11-07-2013 10:46 AM
Does anyone know of a quick way to convert several character variables into binary variables where the binary variables represents a yes/no for each character value?
For example, consider a dataset of student names and the letter grade they received on each quiz (with no numeric score information):
I would like to convert as follows
I realize that I could use a whole bunch of IF-THEN statements; but it would be great if there was a more efficient way, especially since I need to do it for 70+ variables that have up to 20 character values apiece.
11-08-2013 08:55 AM
PROC GLMMOD will do this. You'll need a dummy response variable (which you can use later to merge the results back against the original dataset).
proc glmmod data=have outparm=parm;
class quiz1 quiz2 quiz3;
model resp=quiz1 quiz2 quiz3/noint;
create table want as select a.student, b.* from have a, parm b
This will generate only columns for grades that were actually scored on the quizzes. If there is a grade that no student achieved, it can be added in a data step.
Message was edited by: Steve Denham
11-08-2013 09:04 AM
I wonder since the OP wants the variables named using source-variable-name+value that the features of PROC TRANSREG DESIGN might be a more direct path.
I wonder about 70 variables that will be lots of dummies.
You could add some dummy students to insure that all grade levels are represented.
11-08-2013 09:32 AM
I agree, but if the OP only needs labels attached to the variables named col1-coln, this will work.

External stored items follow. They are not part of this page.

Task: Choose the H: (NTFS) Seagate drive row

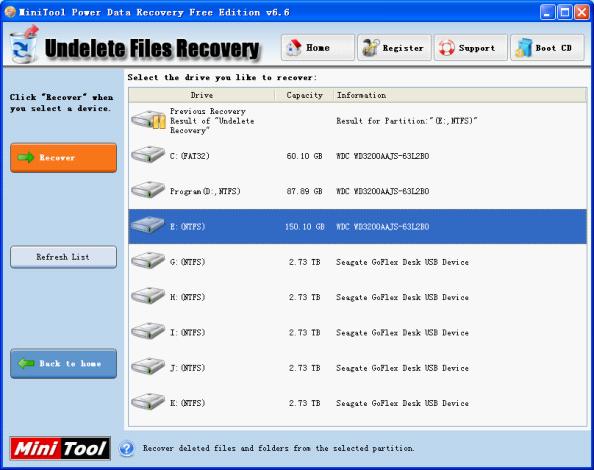Action: point(357,297)
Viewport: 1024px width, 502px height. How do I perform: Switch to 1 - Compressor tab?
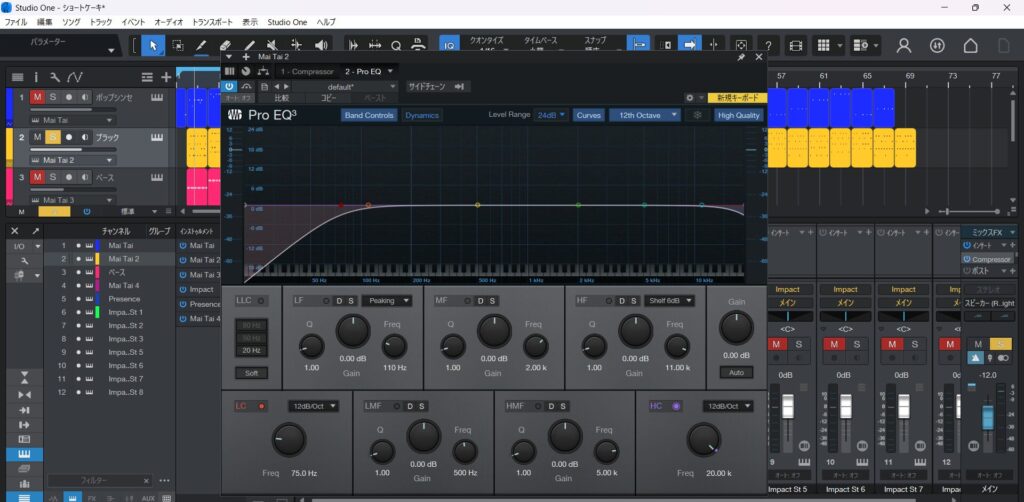point(307,71)
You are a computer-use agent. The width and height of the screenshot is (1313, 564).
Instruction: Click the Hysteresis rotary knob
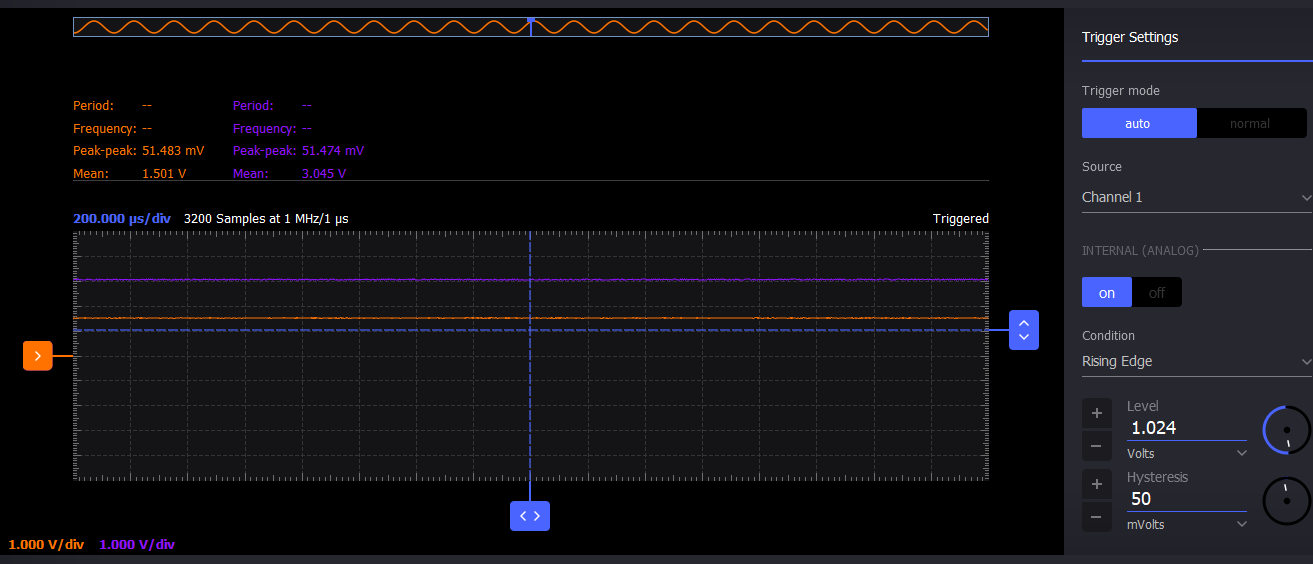pos(1286,501)
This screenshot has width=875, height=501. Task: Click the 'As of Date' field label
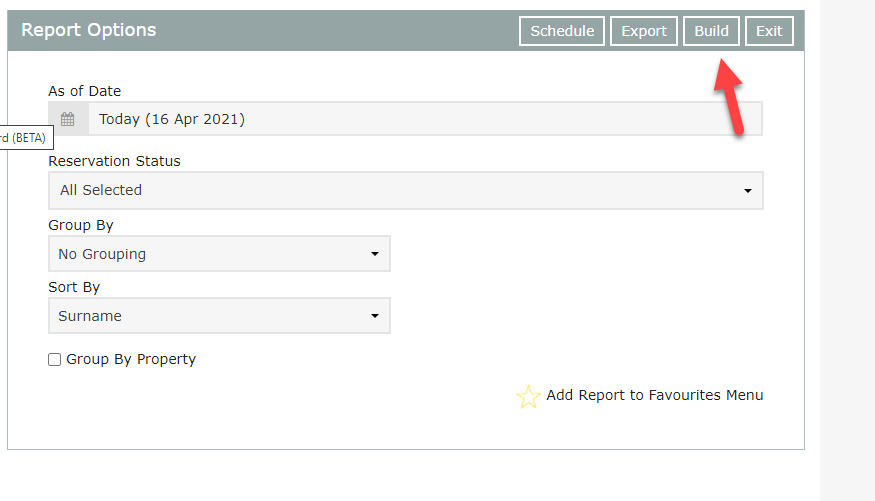click(x=85, y=91)
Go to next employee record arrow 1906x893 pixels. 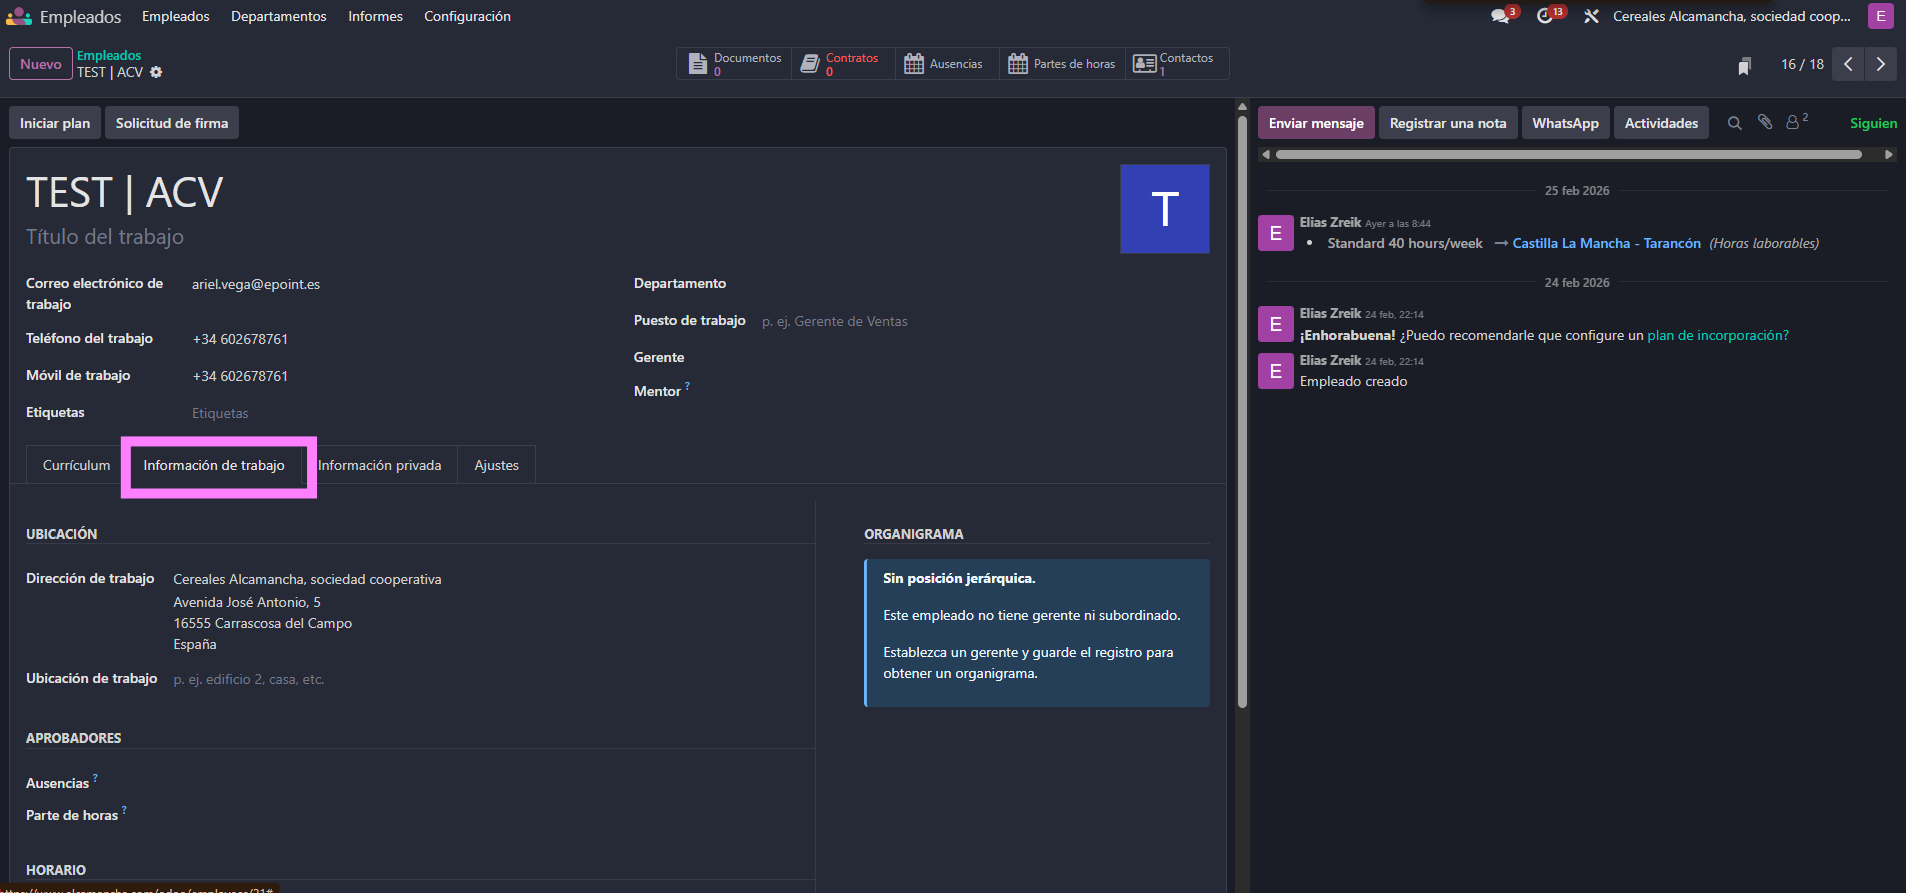(1881, 64)
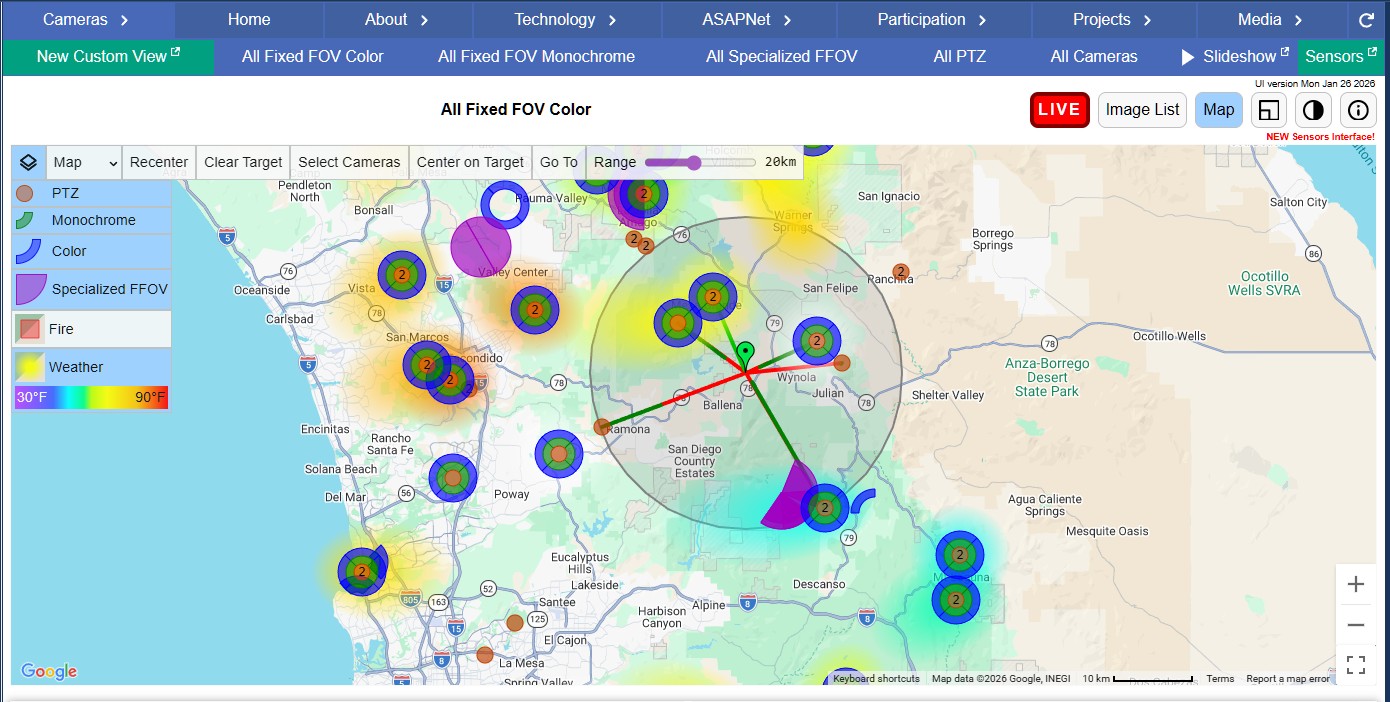Click the green target pin marker
The image size is (1390, 702).
pos(745,353)
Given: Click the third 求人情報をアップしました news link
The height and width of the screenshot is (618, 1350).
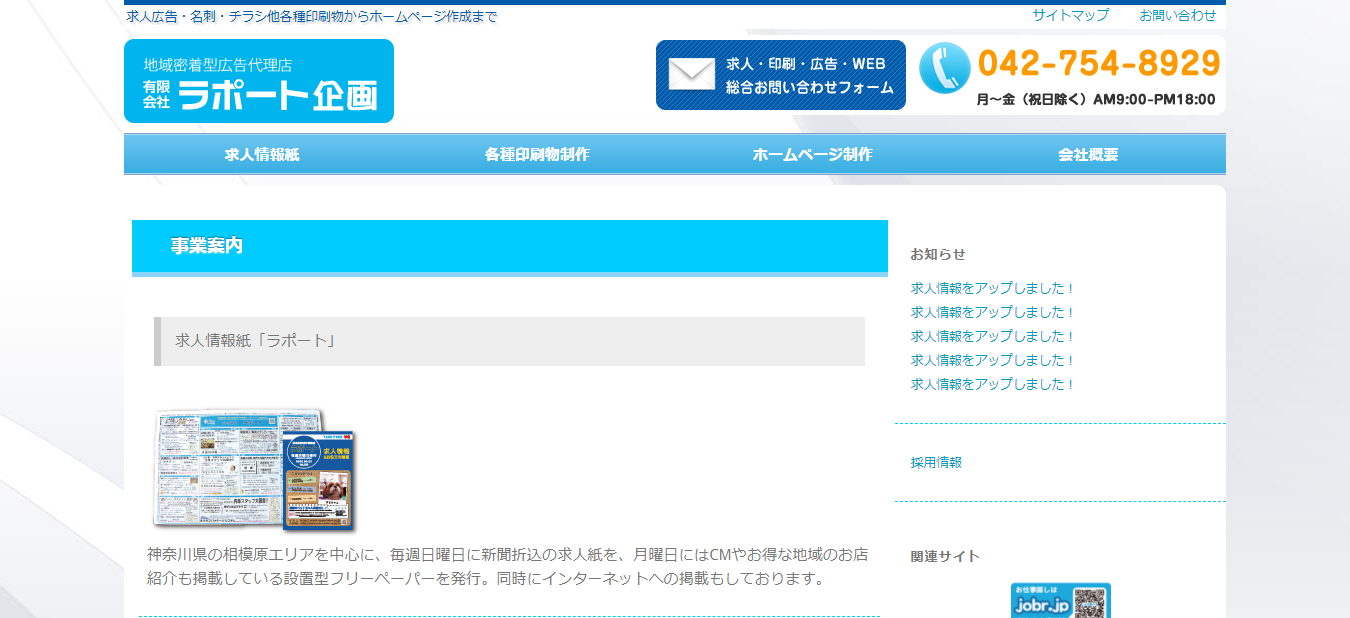Looking at the screenshot, I should (992, 336).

With TRANSREG, need to drop Intercept, _TYPE_ and _NAME_. The following code will work:
proc transreg data=have design;
model class(quiz1 quiz2 quiz3);
About the 70 variables, if that is for 70 quizzes, it won't be so hard to code given they all have the same name, but if they all have different names, it might be easier to put them into a macro string variable.
11-08-2013 02:54 PM
Thanks, Rick. Edited now. Sometimes fingers type what the muscle memory is, rather than what you really want...
11-08-2013 03:27 PM
You have a bunch of solutions as to how, I'm curious as to why?
I'd bet (not my salary ) that there's a better way to do whatever you're trying to do with this.
11-08-2013 04:23 PM
I used to deal with a survey data collection package that defaulted to the output of binary output such as this for each level of a categorical variable. We were forever doing the reverse of this process to get back to the A,B,C .. values. So I also wonder what the next steps are unless this is just an exercise in data manipulation.